Monday, December 1, 2008


At this point, I'm just going to cover the patterning and fitting of stays.  As my pair progresses I will post on-going instructions on construction.
First, measuring the body.  This is best done in just a shift, but can also be done over a well fitted pair of stays (but make sure you love them!).  As you can see in the image below, measuring tapes didn't come with numbers like they do today.  These were long, thin strips of paper where the tailor would cut out notches to signify the specific measurement.  This image is of a Diderot plate where you can also see patterns for men's wear.  Stays, despite our modern view of them as "underwear", were fitted and built by men.  Your local tailor, or sometimes specifically stay-maker, would supply them.
Your most essential measurements are of your bust, waist, front and back length desired, and how wide you want the tops to be. Remember that we are not trained to stand correctly, so be very aware of how you should stand.  Once you have these you can enlarge any stay pattern and adjust it accordingly.
There are tons of instructions for how to adjust a pattern for a corset out there, which are far more in-depth than I could manage here.  It's not terribly different, just remember there should be a 2" gap in back for lacing and the tabs will need to be resized (or maybe even add/subtract the number).

Once you've finished your new pattern pieces it's time to cut. You'll basically be hacking through six layers of fabric so you don't have to lay out the pieces twice.  Four layers of lining and two of fashion.  Now you'll separate your layers to have a right and left side with the fashion on top and two linens below.  Trace around your pattern onto the fashion fabric (lightly or temporarily since the seam might change).  Baste on the inside of the line (still on it, NOT to the inside of it) through all three layers. 
Fold over the seam allowances (not around the top or bottom) and baste making sure the outline is centered on the fold.  The center back (unless CF lacing ONLY) is stitched folded with a pretty spaced back-stitch far enough from the fold to fit a boning piece between (ex.  if 1/4" boning, go slightly more from the edge or it won't squeeze in!).  This is the only boning that gets put in before the fitting.  Trim back one of the lining layers seam allowance (on the back ONLY) to the outline basting stitch before folding to reduce bulk.
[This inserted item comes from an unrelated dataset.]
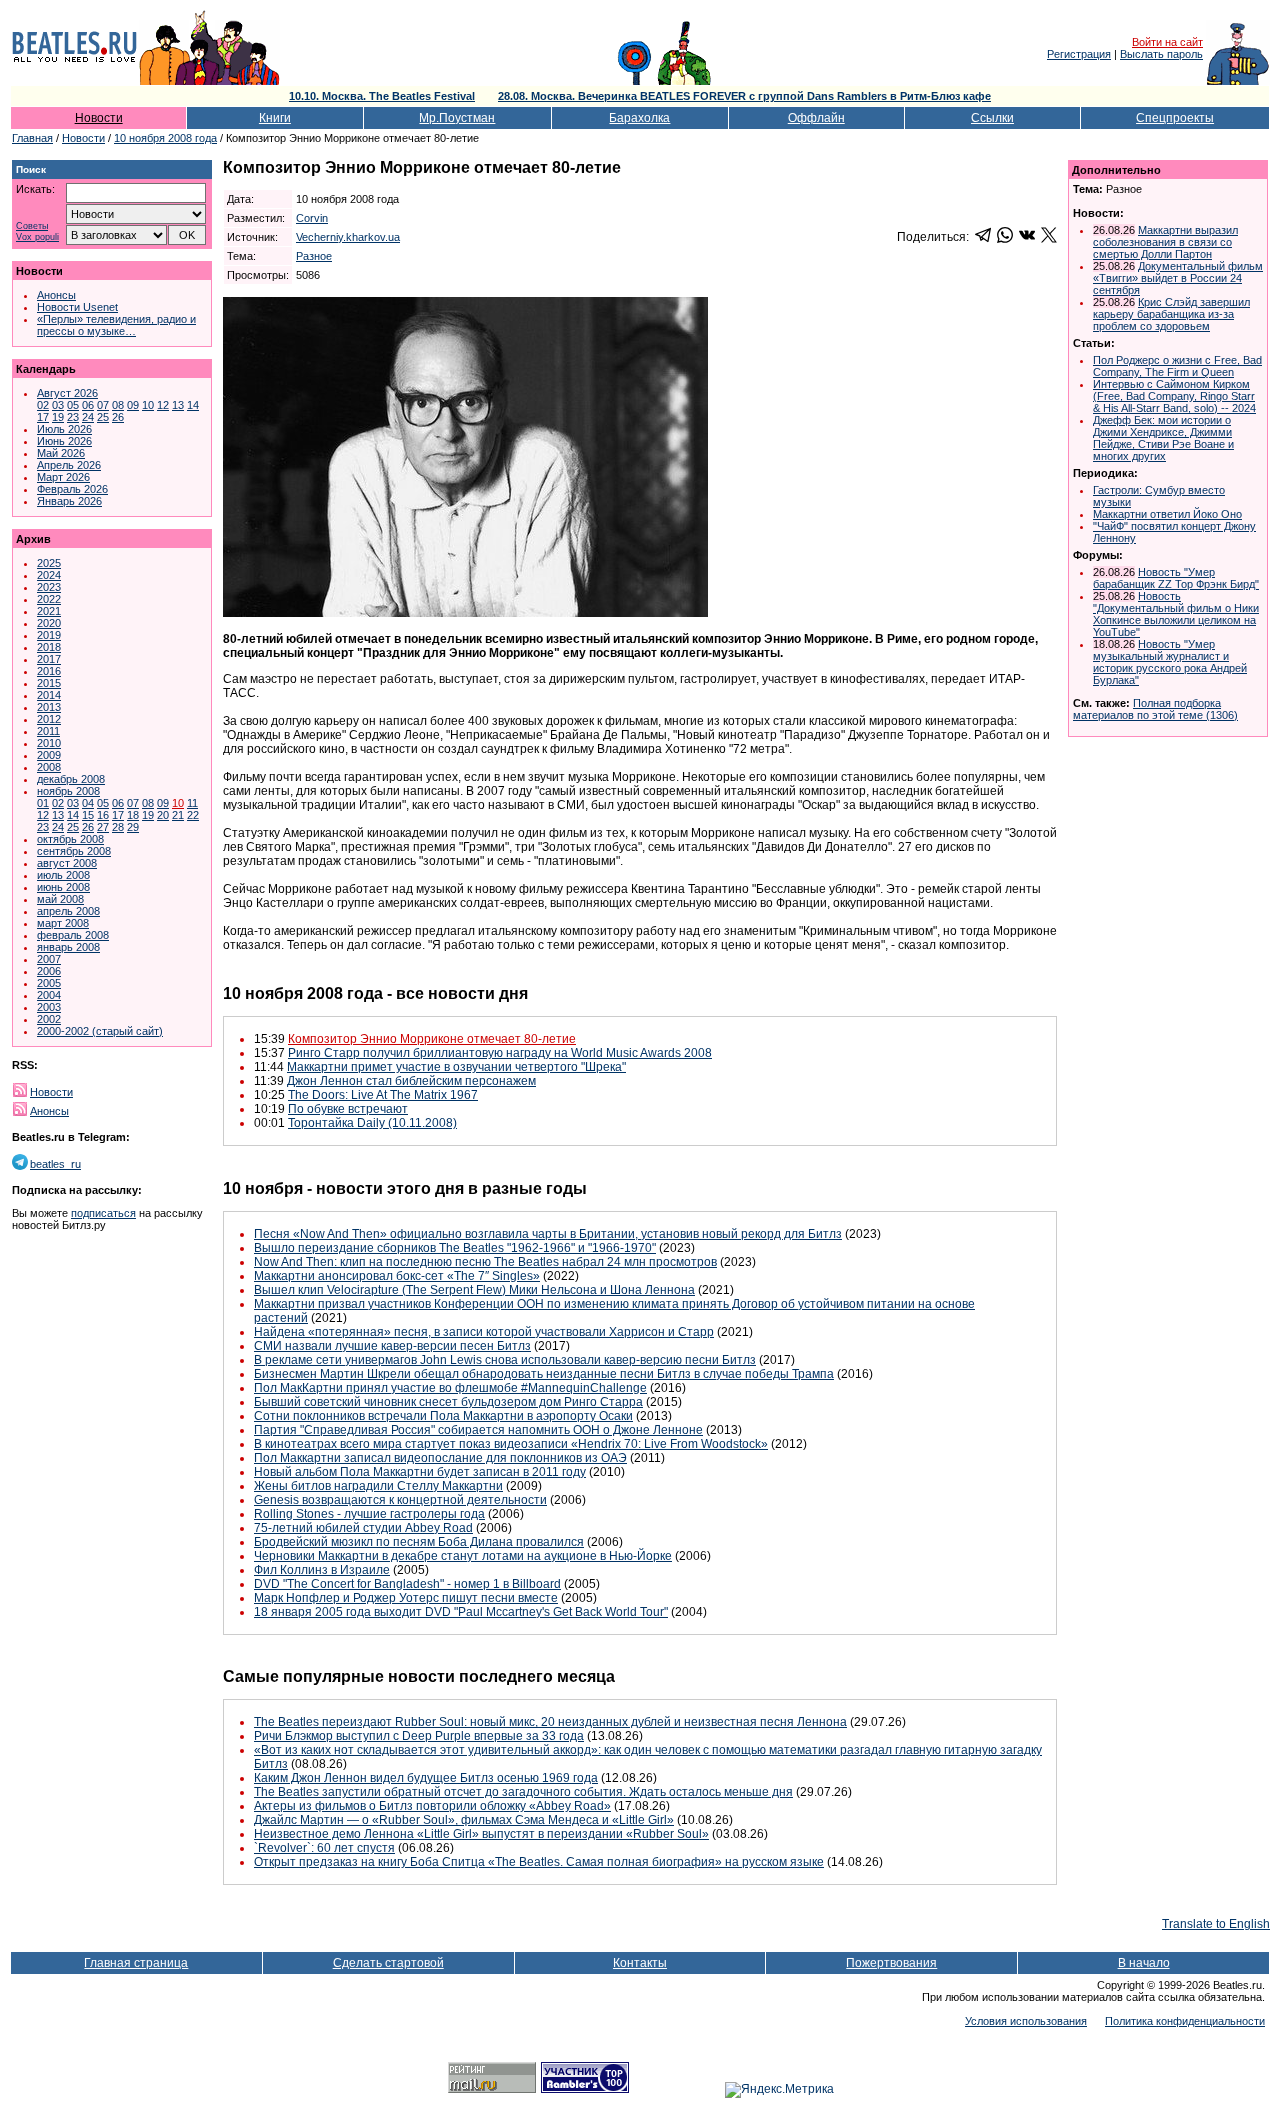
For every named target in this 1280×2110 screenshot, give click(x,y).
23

Lay your pieces out to make sure you get them put together correctly (check up vs down!).  To stitch pieces together lay them right to right side.  Quickly whip over the edges just deep enough to get through all layers (including linings).  It's just temporary.
At this point, you'll need someone you trust with a needle to stitch you into your stays!  Use a big needle and a double thread and spiral lace up the back.  Remember that they should probably fit above where you would think.  All those years of low-rise pants can be deceptive!
"Fluff" yourself and see what needs to change.  Here are pictures of my second fitting.  I'll try to sketch out what the final ones will look like soon:

As you can see, you don't split into the tabs yet.  Nor did I cut away any seam allowance.
I had to take a wedge from the center front; 2" at top down to nothing (pictures are post-adjustment).  The bust was too big and the straps sat out too far, so we took it in to help both.

My back is also too high, but that's an easy fix.
Make sure the side-back piece is centered over those love handles.
You can see the later period "thrust" compared to the flat as a board look of earlier stays.
Straps can also be patterned at the same time.  You can have it lace front or back with eyelets.  Keep your outer-garments in mind so it doesn't show later!
These are all pictures taken at the Burnley & Trowbridge stays workshop.  I can't recommend them highly enough.  This is my third workshop with them and I'll keep going back for more!  The stays version runs every couple of years since it's so popular.

A few tips and tricks:
Make sure you can still sit down.
Don't suffocate yourself!  It's not a corset, we aren't going for a massive waist reduction.  No broken ribs please.  You want structure and shape, not a waspy waist.
Unless you have a maid (ha!), a friend, a SO, a well-trained child, or flexible arms to lace you up in back, consider putting in front lacing in addition.

I know it's far more complicated than one can express here, but this post is meant to aid rather than to be your only resource.  Nothing is ever better than a knowing instructor to show you how it's done, but they are a scarce group.

1 comment:

Sara said...

I've been wanting to go to one of those workshops for a while! It looks like you have gotten a lot of valuable advice from them. I love your stays and gowns that you've made so far; thanks for the posts! I have several costuming projects (including stays,) but I haven't had much time to work on them recently. This helps get me motivated again!